BEGIN

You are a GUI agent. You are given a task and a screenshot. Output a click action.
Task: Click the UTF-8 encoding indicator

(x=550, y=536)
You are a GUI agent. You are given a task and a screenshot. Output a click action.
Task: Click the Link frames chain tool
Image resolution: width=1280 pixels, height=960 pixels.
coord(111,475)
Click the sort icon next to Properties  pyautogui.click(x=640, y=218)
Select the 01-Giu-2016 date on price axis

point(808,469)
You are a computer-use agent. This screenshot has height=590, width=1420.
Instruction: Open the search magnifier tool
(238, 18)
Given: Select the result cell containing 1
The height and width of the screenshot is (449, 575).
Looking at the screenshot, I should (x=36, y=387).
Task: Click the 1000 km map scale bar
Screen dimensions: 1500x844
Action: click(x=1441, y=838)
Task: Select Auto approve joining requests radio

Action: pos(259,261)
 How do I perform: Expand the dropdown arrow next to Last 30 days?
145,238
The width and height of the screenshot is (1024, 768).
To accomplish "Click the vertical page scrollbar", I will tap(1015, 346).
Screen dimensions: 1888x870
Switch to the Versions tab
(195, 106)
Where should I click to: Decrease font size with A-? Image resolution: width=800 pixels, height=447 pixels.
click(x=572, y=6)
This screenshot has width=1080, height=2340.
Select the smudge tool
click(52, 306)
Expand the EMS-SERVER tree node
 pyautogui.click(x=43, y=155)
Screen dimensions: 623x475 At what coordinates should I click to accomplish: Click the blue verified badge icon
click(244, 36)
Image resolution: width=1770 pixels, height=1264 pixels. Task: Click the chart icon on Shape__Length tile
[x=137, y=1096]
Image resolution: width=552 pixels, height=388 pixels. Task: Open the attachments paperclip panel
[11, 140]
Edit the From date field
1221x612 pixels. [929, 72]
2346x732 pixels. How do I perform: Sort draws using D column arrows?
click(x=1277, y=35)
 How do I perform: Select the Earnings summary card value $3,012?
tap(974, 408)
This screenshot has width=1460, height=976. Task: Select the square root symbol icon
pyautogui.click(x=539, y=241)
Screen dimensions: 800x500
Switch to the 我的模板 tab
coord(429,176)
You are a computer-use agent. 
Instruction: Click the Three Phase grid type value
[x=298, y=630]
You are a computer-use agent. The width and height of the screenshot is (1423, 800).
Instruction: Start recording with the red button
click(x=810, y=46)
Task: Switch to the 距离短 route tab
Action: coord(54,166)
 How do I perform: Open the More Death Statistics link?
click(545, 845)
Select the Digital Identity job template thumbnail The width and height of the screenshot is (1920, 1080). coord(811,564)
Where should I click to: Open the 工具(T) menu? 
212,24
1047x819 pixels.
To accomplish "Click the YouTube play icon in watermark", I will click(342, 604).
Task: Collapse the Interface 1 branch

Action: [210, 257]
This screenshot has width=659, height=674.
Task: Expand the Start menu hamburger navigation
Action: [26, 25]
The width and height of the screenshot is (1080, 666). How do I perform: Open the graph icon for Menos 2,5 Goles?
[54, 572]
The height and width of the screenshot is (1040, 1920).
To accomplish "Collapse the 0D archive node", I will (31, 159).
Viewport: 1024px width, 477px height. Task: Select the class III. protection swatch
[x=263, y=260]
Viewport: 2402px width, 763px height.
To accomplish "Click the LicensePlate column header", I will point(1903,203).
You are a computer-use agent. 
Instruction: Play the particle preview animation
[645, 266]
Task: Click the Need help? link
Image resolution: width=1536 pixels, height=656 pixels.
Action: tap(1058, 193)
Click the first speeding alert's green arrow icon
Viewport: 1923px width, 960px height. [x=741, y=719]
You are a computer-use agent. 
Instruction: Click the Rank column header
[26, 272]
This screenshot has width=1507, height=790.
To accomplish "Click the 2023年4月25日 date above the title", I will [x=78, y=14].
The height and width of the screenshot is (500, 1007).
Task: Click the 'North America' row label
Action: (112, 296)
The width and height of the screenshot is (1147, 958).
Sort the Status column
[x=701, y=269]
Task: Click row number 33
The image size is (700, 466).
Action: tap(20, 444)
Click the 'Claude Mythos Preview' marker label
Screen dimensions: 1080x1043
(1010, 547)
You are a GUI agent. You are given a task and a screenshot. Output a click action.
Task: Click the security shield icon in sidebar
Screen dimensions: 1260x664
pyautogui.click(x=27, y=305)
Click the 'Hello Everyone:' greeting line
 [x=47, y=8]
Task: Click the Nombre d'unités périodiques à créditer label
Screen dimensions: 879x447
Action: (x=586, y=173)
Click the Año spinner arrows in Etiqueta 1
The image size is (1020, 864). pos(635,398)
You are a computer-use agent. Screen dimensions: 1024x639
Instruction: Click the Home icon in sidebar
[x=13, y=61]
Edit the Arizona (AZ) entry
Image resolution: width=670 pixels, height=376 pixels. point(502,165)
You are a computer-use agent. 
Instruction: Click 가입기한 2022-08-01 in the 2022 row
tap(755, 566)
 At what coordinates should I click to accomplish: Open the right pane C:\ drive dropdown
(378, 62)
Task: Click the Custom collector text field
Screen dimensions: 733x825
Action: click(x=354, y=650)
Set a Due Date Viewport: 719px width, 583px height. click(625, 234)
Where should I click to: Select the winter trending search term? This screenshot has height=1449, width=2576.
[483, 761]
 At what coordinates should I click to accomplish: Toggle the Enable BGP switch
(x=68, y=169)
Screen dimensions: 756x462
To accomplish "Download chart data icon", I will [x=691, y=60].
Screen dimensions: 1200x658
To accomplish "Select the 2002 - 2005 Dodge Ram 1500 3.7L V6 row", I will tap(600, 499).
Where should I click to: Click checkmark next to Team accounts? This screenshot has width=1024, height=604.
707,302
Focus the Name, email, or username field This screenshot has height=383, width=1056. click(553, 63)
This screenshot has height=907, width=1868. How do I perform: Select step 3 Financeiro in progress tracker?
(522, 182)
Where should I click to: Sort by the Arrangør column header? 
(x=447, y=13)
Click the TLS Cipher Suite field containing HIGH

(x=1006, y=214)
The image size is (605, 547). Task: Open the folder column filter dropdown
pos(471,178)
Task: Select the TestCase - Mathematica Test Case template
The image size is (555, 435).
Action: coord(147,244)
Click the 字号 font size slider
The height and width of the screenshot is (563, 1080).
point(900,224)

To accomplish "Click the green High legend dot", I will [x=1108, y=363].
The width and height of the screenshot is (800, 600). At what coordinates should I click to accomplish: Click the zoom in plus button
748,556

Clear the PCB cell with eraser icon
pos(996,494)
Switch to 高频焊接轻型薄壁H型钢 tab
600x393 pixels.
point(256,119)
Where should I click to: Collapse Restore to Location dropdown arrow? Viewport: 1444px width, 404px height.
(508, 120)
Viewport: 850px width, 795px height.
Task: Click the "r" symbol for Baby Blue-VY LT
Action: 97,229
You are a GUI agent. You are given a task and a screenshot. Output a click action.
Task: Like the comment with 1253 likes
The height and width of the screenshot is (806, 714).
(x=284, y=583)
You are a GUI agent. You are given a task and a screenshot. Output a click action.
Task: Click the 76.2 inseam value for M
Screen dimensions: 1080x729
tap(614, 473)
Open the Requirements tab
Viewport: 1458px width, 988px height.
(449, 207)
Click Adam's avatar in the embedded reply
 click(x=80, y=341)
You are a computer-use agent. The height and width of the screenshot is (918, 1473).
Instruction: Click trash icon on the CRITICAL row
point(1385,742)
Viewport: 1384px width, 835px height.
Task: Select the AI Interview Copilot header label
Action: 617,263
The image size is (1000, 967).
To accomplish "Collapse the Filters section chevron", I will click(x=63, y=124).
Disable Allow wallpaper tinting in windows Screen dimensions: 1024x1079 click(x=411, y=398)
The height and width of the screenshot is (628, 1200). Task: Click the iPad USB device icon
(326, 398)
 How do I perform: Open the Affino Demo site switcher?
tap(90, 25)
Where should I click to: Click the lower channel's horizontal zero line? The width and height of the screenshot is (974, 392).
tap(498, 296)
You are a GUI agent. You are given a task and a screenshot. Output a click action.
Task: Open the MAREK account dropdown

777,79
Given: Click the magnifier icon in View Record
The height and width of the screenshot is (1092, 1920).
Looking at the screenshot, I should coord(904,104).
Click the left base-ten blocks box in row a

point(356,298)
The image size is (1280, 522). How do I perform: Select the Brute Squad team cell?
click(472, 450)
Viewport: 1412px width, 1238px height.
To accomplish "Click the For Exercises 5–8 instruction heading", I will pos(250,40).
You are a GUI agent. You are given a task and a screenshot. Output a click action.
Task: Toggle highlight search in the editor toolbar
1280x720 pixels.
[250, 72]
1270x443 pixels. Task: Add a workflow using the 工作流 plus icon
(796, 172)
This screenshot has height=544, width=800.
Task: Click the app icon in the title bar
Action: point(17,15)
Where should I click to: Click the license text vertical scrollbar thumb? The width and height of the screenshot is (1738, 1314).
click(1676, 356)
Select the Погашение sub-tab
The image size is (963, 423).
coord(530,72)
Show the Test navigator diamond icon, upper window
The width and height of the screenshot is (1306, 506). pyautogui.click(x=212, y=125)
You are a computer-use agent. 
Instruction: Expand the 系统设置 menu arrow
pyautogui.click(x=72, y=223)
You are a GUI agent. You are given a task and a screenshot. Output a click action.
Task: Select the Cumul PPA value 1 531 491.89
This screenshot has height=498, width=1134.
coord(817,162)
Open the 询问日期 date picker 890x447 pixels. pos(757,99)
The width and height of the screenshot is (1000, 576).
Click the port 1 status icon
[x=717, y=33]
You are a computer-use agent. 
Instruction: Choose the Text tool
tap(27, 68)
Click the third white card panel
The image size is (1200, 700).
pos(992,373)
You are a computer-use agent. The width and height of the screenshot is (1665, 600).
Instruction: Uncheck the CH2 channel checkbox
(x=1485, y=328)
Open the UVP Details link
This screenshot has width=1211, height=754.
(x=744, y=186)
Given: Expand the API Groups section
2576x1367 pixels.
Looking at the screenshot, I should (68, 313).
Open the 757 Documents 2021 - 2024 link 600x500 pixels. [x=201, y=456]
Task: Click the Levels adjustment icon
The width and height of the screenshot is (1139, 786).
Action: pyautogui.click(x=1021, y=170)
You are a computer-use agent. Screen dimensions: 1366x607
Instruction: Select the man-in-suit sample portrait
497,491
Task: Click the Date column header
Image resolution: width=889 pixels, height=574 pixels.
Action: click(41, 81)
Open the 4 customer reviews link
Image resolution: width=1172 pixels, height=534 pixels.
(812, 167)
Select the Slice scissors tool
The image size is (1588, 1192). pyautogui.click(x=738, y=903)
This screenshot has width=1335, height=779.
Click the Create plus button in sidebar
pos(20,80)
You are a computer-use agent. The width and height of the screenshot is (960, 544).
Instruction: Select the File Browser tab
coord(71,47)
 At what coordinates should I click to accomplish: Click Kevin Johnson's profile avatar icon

END

■ **Exercise objective**:
Scan the material for the string "section". Copy each line where it appears.

■ **Exercise output**:
To accomplish "Collapse the Filters section chevron", I will click(x=63, y=124).
Given: Expand the API Groups section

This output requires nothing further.